Consider a plastic ball falling from a height of $h = 4.9m$. The velocity acquired by the ball during the motion:
$v = \sqrt {2gh} $
where g = acceleration due to gravity, $9.8m{s^{ - 2}}$
When the ball hits the ground and bounces off with a velocity ${v_1}$ , it is equal to the coefficient of restitution times the initial velocity.
$\Rightarrow e = \dfrac{{{v_1}}}{v}$
$ \Rightarrow {v_1} = ev$
$ \Rightarrow {v_1} = e\sqrt {2gh} $
The time taken during the fall is given by –
$\Rightarrow t = \dfrac{v}{g}$
$ \Rightarrow t = \dfrac{{\sqrt {2gh} }}{g}$
$ \Rightarrow t = \sqrt {\dfrac{{2h}}{g}} $
Similarly, the time taken for the bounce after the first collision is –
$\Rightarrow {t_1} = \dfrac{{{v_1}}}{g}$
$ \Rightarrow {t_1} = \dfrac{{ev}}{g}$
$ \Rightarrow {t_1} = \dfrac{{e\sqrt {2gh} }}{g}$
$ \Rightarrow {t_1} = e\sqrt {\dfrac{{2h}}{g}} $
In the question, it is given that the total time taken for the initial fall, the bounce after the first collision and then fall towards the second collision, is equal to 1.3 seconds.
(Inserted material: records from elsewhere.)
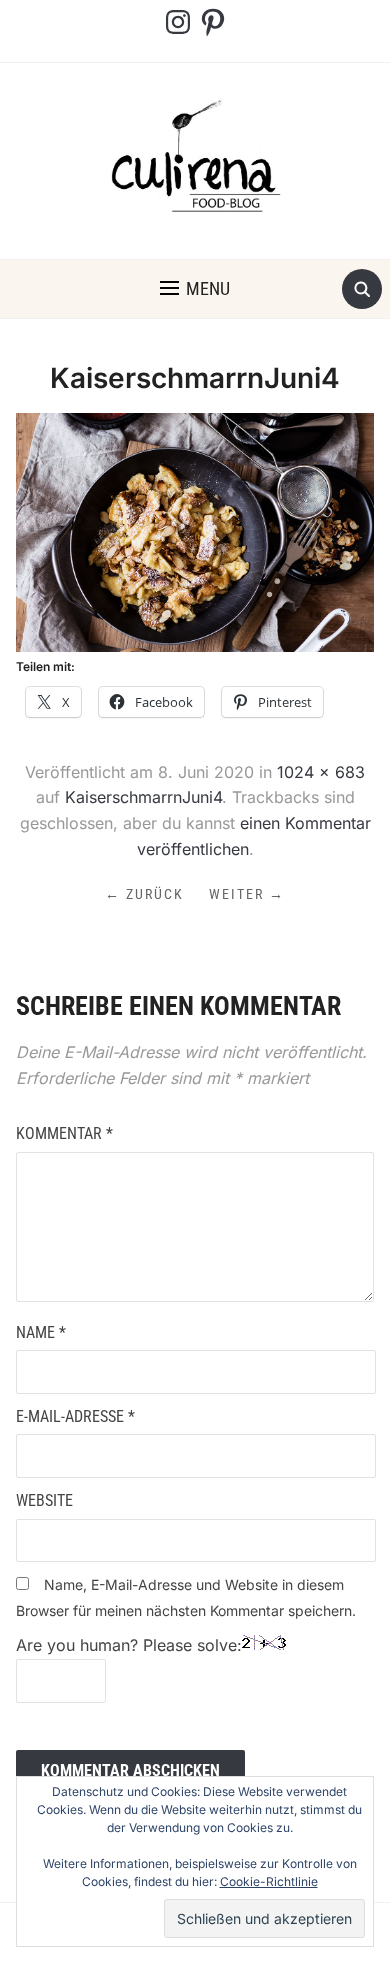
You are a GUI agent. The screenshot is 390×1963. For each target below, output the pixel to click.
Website (44, 1500)
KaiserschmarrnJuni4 (143, 797)
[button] (195, 289)
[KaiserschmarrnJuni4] (195, 531)
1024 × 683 (321, 772)
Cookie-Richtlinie (269, 1881)
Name (41, 1332)
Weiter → (247, 894)
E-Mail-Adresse (75, 1416)
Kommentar (64, 1133)
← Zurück (144, 894)
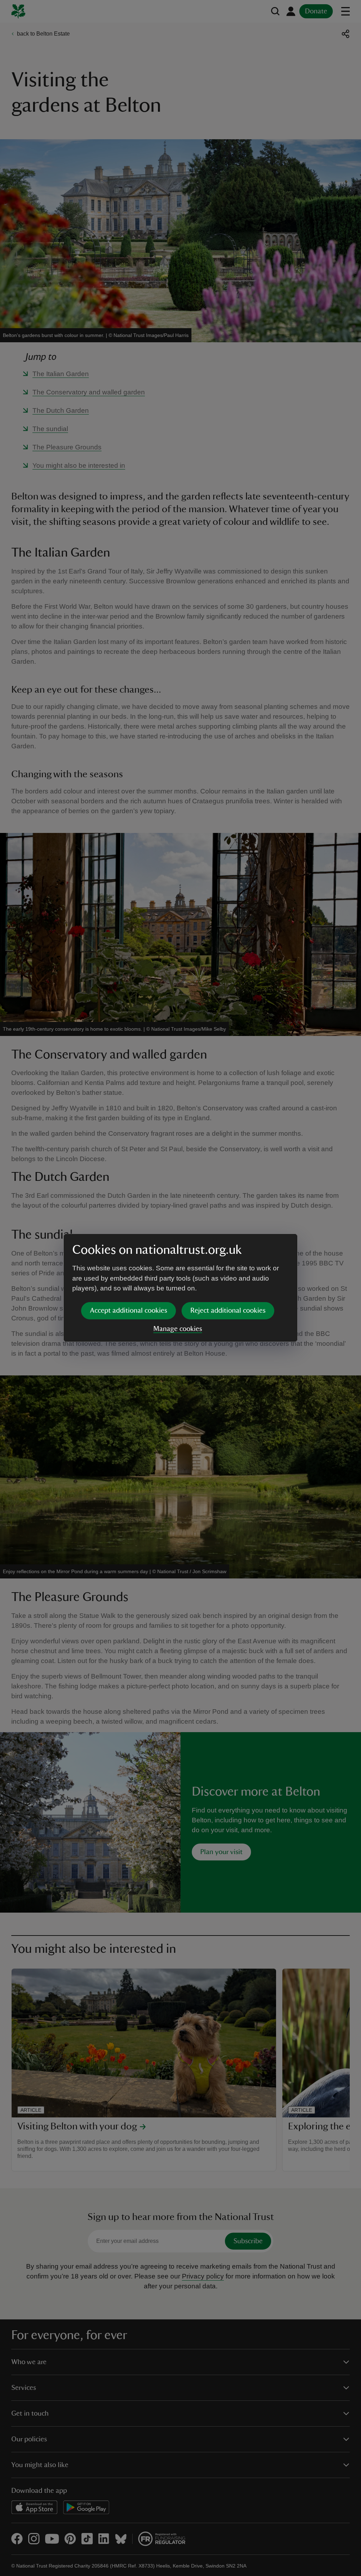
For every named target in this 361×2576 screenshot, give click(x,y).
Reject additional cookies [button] (227, 1310)
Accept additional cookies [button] (128, 1310)
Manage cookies (177, 1328)
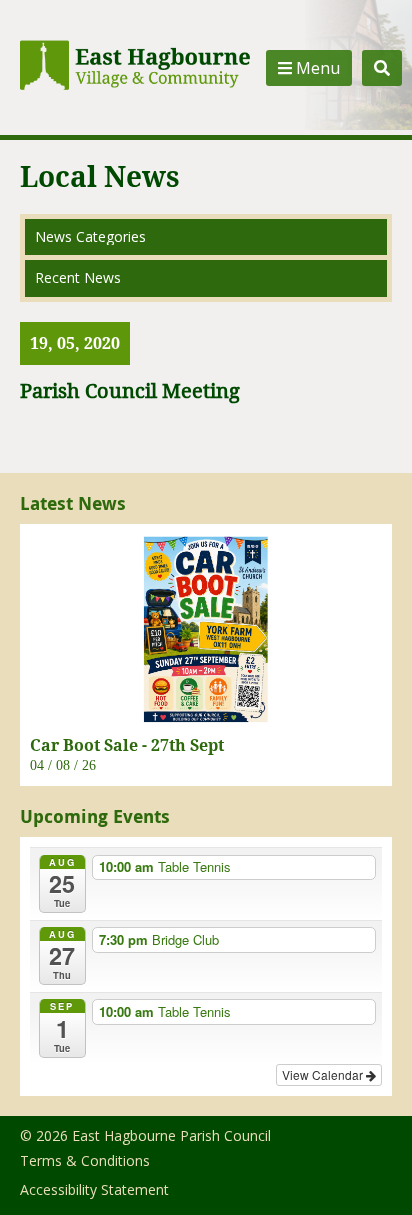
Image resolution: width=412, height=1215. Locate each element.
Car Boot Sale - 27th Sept (127, 745)
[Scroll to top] (370, 1173)
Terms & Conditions (85, 1160)
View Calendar (324, 1074)
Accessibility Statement (94, 1189)
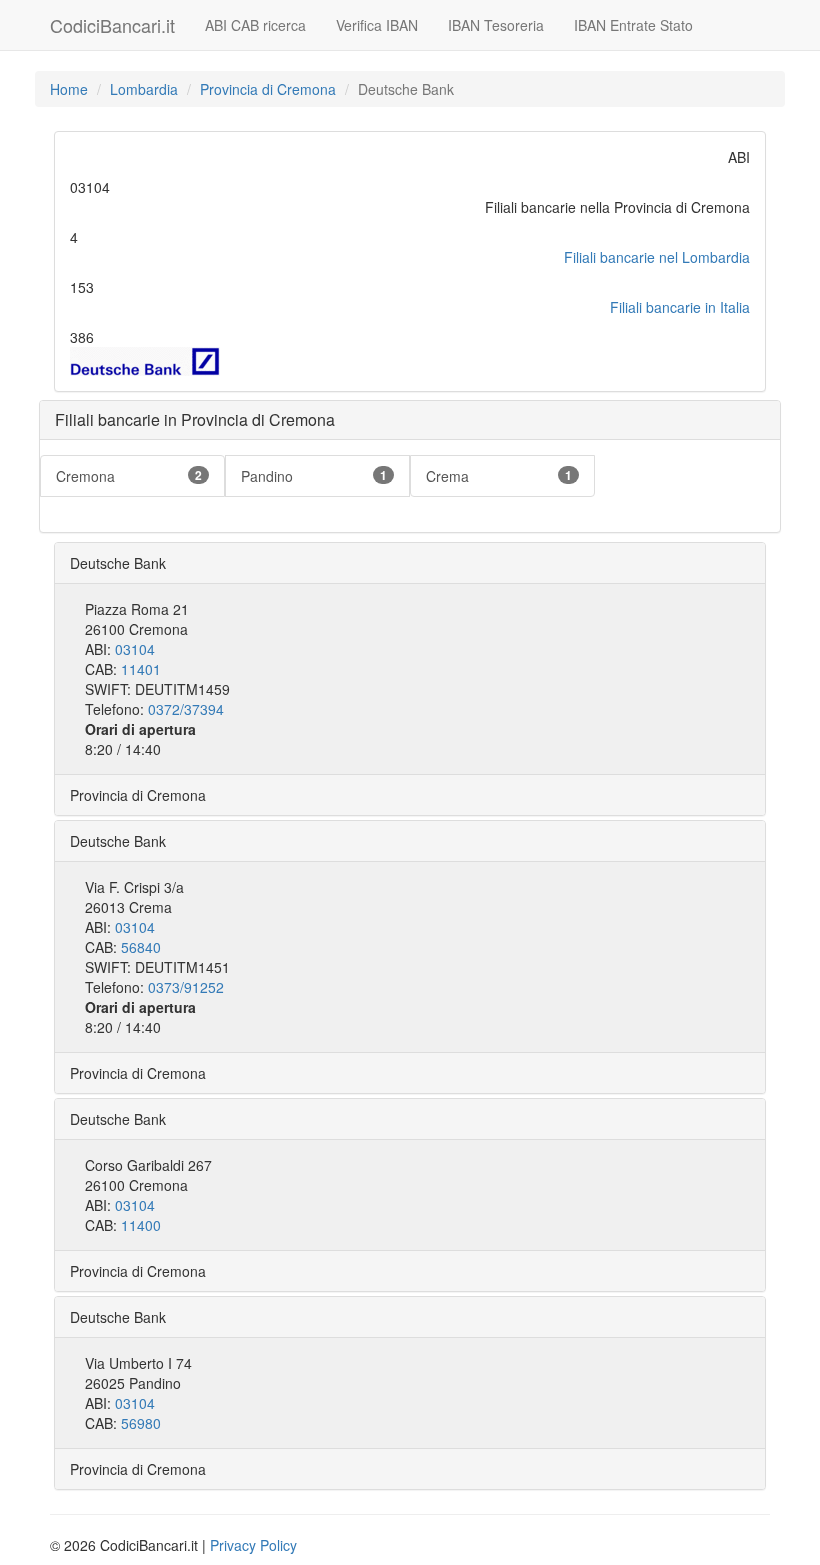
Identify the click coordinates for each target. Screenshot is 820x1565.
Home (69, 89)
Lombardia (144, 89)
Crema (499, 476)
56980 (141, 1423)
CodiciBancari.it (112, 25)
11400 (141, 1225)
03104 (135, 649)
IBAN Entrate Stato (633, 25)
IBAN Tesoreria (496, 25)
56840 (141, 947)
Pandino (314, 476)
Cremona (129, 476)
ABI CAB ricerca (255, 25)
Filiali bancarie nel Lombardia (657, 257)
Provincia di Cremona (268, 89)
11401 (141, 669)
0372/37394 (186, 709)
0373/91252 (186, 987)
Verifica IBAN (377, 25)
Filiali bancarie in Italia (680, 307)
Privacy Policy (253, 1545)
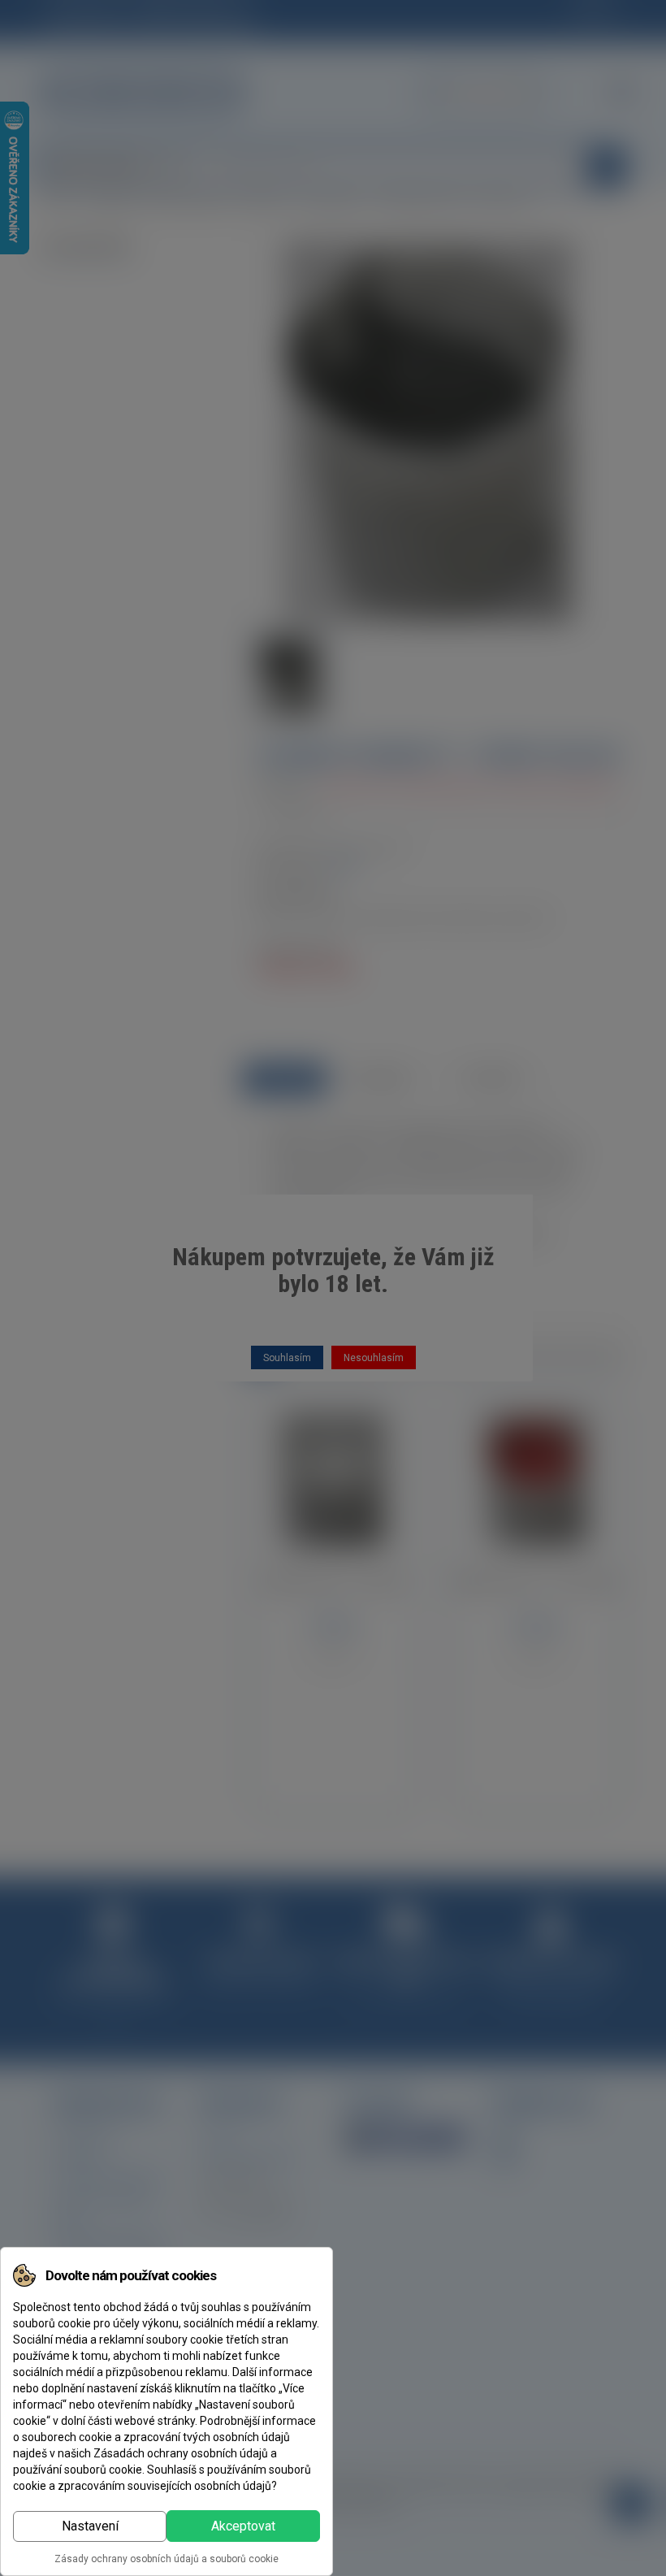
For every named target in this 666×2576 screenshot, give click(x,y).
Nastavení (90, 2526)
Therefore,
$\Rightarrow 1.3 = t + 2{t_1}$
Substituting the values of time,
$\Rightarrow 1.3 = \sqrt {\dfrac{{2h}}{g}} + 2e\sqrt {\dfrac{{2h}}{g}} $
$ \Rightarrow 1.3 = \left( {1 + 2e} \right)\sqrt {\dfrac{{2h}}{g}} $
Substituting the values of h and g, we have –
$\Rightarrow 1.3 = \left( {1 + 2e} \right)\sqrt {\dfrac{{2 \times 4.9}}{{9.8}}} $
$ \Rightarrow 1.3 = \left( {1 + 2e} \right)\sqrt {\dfrac{2}{2}} $
$ \Rightarrow 1.3 = \left( {1 + 2e} \right)$
$ \Rightarrow 2e = 0.3$
$ \Rightarrow e = 0.15 \approx 0.1$
The coefficient of restitution, $e = 0.1$.

Hence, the correct option is Option B.

Note: However, it is impossible in nature for a perfectly elastic collision to occur. There is always reduction in the final velocity after imparting the velocity from one body to another. For example, when a body of a finite velocity hits the stationary ground, it does not bounce back to original height since it is not perfectly elastic collision. There is reduction in the velocity of the body when it arises.